No son los pobres ni excluidos
Una respuesta fácil a la que apelan muchos dirigentes políticos, es decir que estos fenómenos delictivos se deben a la pobreza y a la exclusión. Sin dudas, ambos flagelos deben ser combatidos, porque vulneran la dignidad de las personas que sufren esas situaciones, no porque generen más delincuencia.
Sostener que la pobreza y la exclusión son las causas principales de la inseguridad es facilista y, sobre todo, prejuicioso. No hay ningún estudio científico que demuestre una relación de causalidad entre el aumento de la pobreza o la exclusión y el incremento de los delitos.
Si “a más pobreza o exclusión, más delincuencia”, entonces, “a mayor cantidad de pobres o excluidos, mayor cantidad de delincuentes”. Un razonamiento como ese es falaz. Está claro que no todos los pobres o excluidos son delincuentes ni todos los delincuentes son pobres o excluidos.
Evidentemente, frente a hechos como los sucedidos, las fuerzas de seguridad deben reaccionar en tiempo y forma, garantizando la paz y la tranquilidad de quienes sienten miedo a ser víctimas del accionar criminal. Pero sepamos que están trabajando sobre los efectos de un problema cuyas causas son mucho más complejas.
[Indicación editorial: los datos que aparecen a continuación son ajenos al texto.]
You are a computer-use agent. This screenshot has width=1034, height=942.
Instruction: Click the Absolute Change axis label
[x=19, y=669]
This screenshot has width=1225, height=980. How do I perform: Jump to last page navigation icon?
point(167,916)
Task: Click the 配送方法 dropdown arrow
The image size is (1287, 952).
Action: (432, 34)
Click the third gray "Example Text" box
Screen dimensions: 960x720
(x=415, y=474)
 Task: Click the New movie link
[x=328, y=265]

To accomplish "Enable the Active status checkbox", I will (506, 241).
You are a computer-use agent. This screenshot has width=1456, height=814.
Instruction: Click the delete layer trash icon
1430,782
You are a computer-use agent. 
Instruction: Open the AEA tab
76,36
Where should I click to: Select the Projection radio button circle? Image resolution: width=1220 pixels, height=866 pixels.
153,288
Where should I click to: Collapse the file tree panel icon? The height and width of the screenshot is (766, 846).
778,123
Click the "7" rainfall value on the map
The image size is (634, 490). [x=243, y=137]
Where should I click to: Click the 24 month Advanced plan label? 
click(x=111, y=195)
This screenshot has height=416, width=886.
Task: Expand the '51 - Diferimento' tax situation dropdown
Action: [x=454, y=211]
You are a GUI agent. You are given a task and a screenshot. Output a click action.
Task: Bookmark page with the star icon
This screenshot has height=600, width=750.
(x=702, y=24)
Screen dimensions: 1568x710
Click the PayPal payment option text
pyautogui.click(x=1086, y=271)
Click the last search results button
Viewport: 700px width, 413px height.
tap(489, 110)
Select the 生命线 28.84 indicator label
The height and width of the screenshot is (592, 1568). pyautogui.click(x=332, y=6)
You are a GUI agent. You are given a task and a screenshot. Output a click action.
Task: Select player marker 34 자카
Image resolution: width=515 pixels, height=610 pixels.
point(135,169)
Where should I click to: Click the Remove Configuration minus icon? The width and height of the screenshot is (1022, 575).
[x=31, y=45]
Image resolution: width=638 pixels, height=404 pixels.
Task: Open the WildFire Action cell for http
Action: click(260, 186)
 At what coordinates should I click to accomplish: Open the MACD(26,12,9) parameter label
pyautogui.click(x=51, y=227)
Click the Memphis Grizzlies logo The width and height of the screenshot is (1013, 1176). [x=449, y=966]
Desde ya, las fuerzas de seguridad deben estar preparadas para acontecimientos como estos. Es clave que sus integrantes sean personas idóneas, seleccionadas, entrenadas, capacitadas y formadas adecuadamente. También hace falta que cuenten con la tecnología, los armamentos y equipamientos correspondientes.
No obstante, las políticas de seguridad de fondo, a mediano y largo plazo, deben proponerse como uno de sus objetivos principales la reconstrucción de los lazos de convivencia que hemos perdido. No tendremos más seguridad si no logramos mejor convivencia, son dos caras de una misma moneda.
A la pobreza y a la exclusión se las derrota con políticas económicas de producción y empleo. Mientras tanto, las políticas de seguridad (nacionales, provinciales y municipales) se deben enfocar en disuadir, prevenir y reprimir la comisión de hechos delictivos, siempre en el marco de ley y el Estado de Derecho.
Al mismo tiempo, si queremos ir a los orígenes de la cuestión, hace falta que el Estado y la sociedad establezcan una gran alianza para recomponer un tejido social dañado.
No alcanza con aumentar las sanciones o las penas. Es inconducente modificar leyes a las apuradas, sin encarar las causas de fondo.